Page text
* start *

- Killeedy Location in Ireland
- Coordinates: 52°23′00″N 09°04′00″W﻿ / ﻿52.38333°N 9.06667°W
- Country: Ireland
- Province: Munster
- County: County Limerick
- Time zone: UTC+0 (WET)
- • Summer (DST): UTC-1 (IST (WEST))
- Website: https://killeedy.ie/

= Killeedy =

Parish in County Limerick, Ireland

Killeedy is a civil parish located south of Newcastle West in County Limerick, Ireland. This parish consists of two villages, Ashford and Raheenagh. The elevation of the parish varies from 1,184 ft. OS at Mauricetown and 1,082 ft. at Dromdeeveen to 200 ft. OS at Ballintubber. The parish is overlooked by the Mullaghareirk Mountains. The patron saint of Killeedy is Saint Ita. Killeedy used to be known as Cluain Chreadhail but in later ages it had taken the name of Cill íde, the Church of Saint Ita, from a nunnery which was founded there in the sixth century. On 15 January of each year, the feast of St. Ita's Day is celebrated in Killeedy.

== The villages ==

Located in Ashford is St. Ita's Church, a primary school, a Montessori and The Village Inn Pub. The Village Inn pub has had great success in Darts particularly in recent years winning the Desmond Darts League premier division two years in a row. They also host the annual James Kelly Memorial Darts tournament. The soccer pitch for St. Itas AFC is also in Ashford. The Ashford Queen of the West Festival was held during the summers from 1989 and throughout the 1990s as part of the local Gaelic Athletic Association (GAA) club's fund raising activities.

In Raheenagh, there is St Ita's Church, Páirc íde Naofa (the GAA pitch), a primary school, the community centre, a sports complex, a shop, and a pub.

== Sports ==

The sports played competitively in Killeedy are hurling, camogie, Gaelic football and soccer. The local GAA club is Killeedy GAA. The club is heavily concentrated on the game of hurling and camogie with a little Gaelic football also being played. They play in blue and white and their ground is called Páirc Íde Naofa and is located in Raheenagh village. The club has successfully hosted the Munster, Leinster and All-Ireland Junior B Club Hurling Series since 2005.

* end *

To do
(A) Rewrite everything from "- Website: https://killeedy.ie/" down to "celebrated in Killeedy." in the Killeedy text, putting "convent" in place of "nunnery".
(B) Write the next part of the Killeedy parish text, picking up after its last sentence.

Collected material

* start *

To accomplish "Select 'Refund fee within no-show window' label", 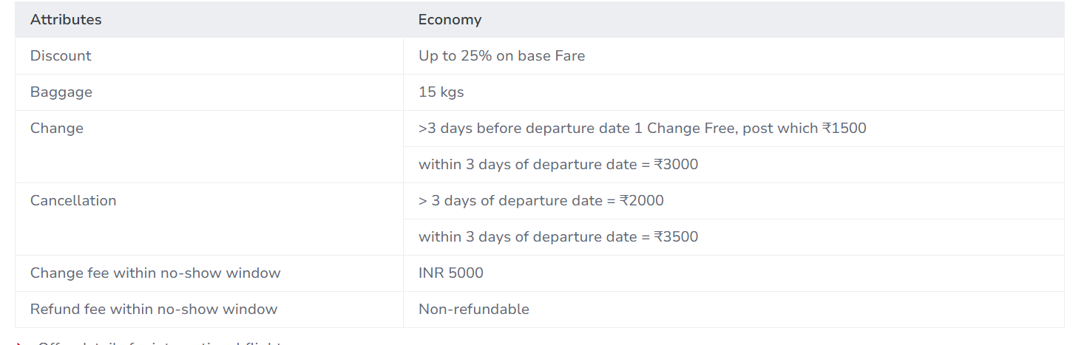I will [154, 310].
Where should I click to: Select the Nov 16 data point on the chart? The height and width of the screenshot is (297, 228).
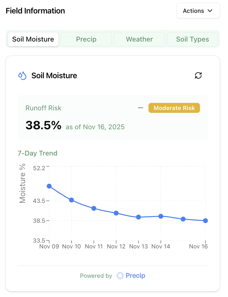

* end *

Answers
(A)
- Website: https://killeedy.ie/

= Killeedy =

Parish in County Limerick, Ireland

Killeedy is a civil parish located south of Newcastle West in County Limerick, Ireland. This parish consists of two villages, Ashford and Raheenagh. The elevation of the parish varies from 1,184 ft. OS at Mauricetown and 1,082 ft. at Dromdeeveen to 200 ft. OS at Ballintubber. The parish is overlooked by the Mullaghareirk Mountains. The patron saint of Killeedy is Saint Ita. Killeedy used to be known as Cluain Chreadhail but in later ages it had taken the name of Cill íde, the Church of Saint Ita, from a convent which was founded there in the sixth century. On 15 January of each year, the feast of St. Ita's Day is celebrated in Killeedy.

(B)
The Killeedy club has won numerous west and county championships over the years but the pinnacle of their success came in 1980 when they won the County Senior Hurling Championship beating Patrickswell in the final. The following year, Killeedy man Paudie Fitzmaurice (one of the Killeedy Fitzmaurice brothers, along with his brother Willie Fitzmaurice) captained GAA to win the Munster Senior Hurling Championship. Another Killeedy man, Donie Flynn, was joint manager of the Limerick senior hurlers from 1988 to 1991. Killeedy currently compete at the Junior A grade in Limerick.

Saint Ita's AFC are the local soccer club in Killeedy and were founded in 1990, Their pitch is located in Ashford village and they play in blue and white. The junior team competes in the Limerick Desmond League Premier Division. St. Ita's joined at underage level for two seasons with neighboring club Feenagh AFC and went under the moniker of Bluebell United. St. Ita's greatest achievement thus far was their All-Ireland Women's Junior Cup victory in 2006 making them the first Limerick Desmond League side to achieve this. In that same year, their women's team also won the Division 1 title in a playoff against Ballingarry A.F.C. and competed in the first ever Women's Desmond Cup final in which they lost out on penalties to Ballingarry. Their Junior team have had good success also with one of their finest achievements being them reaching the Quarter Final of the Munster Junior Cup in the 2005/06 season where they were beaten by Clonmel Town who would go on to win the competition. As well as this they have won back to back Richard Hogan cups, the Division 2 and Division 3 league titles and the Division 2 league cup. The Junior team made history in the 23/24 season of the Desmond league, when the won promotion to the premier division as runners up of Division 1 for first time in the clubs history.

== Landmarks and history ==
- Field Marshal Count Peter Lacy (Peadar Piarais Éamonn de Lása) was born in Killeedy in 1678. After fighting at the Siege of Limerick in 1691, he emigrated first to France with the Wild Geese, then to the Holy Roman Empire, and finally to Russia under Tsar Peter the Great. There, he became a Field Marshal in the Imperial Russian Army and served as governor of Livonia. His son Franz Moritz (Francis Maurice) von Lacy was a Field Marshal in Austrian service.

- Tadhg Gaelach Ó Súilleabháin (c. 1715 – 1795), a highly important composer of Christian poetry and Irish bardic poetry in Munster Irish, was also a native of Killeedy.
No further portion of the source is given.